Por outro lado, “não assentar a competitividade nos preços baixos, mas trabalhar para melhorar a competitividade dos custos”, ou seja, “o rendimento por hectare e custos de produção por hectare”. Mesmo “a vender mais caro que Chile, Espanha e África do Sul, não significa que ganhemos mais”, sublinhou. Portugal apresenta um rácio de preço por hectare inferior a praticamente todos os países do chamado Novo Mundo, bem como Espanha e Itália. Jorge Monteiro frisou que os operadores devem mudar de atitude, desde logo no aperfeiçoamento de técnicas de comunicação, marketing e vendas, bem como no acompanhamento do cliente.

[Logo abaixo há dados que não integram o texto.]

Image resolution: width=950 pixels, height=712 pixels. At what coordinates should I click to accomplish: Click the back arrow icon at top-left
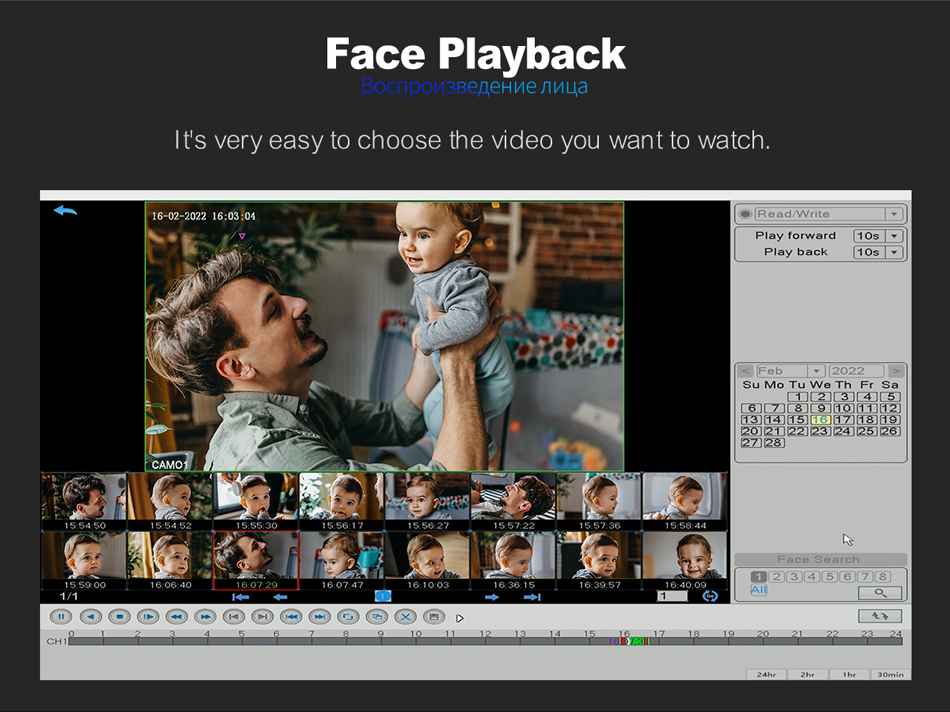(65, 211)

No mesmo sentido foi a opinião do enólogo António Ventura, para quem Portugal tem a necessidade de acrescentar valor ao seu preço médio e vinhos diferenciadores podem ajudar. “Vinhos fáceis e baratos”, “comerciais e tecnológicos”, “vinhos Premium de elevado valor” e “vinhos de nicho diferenciadores”, “que estilos de vinhos fazer para conquistar mercados?”, questionou. “A resposta costuma ser: todos, porque cada um terá o seu mercado”.
Portugal e a região de Lisboa, em particular, “possuem um conhecimento secular e a capacidade inquestionável para produzir vinhos mais ou menos consensuais, mas sobretudo diferenciadores”, afirmou António Ventura. “Esta diversidade e capacidade de fazer diferente constitui o nosso melhor trunfo competitivo cá dentro e lá fora”, mostrando-se convicto que “os resultados futuros falarão por si”.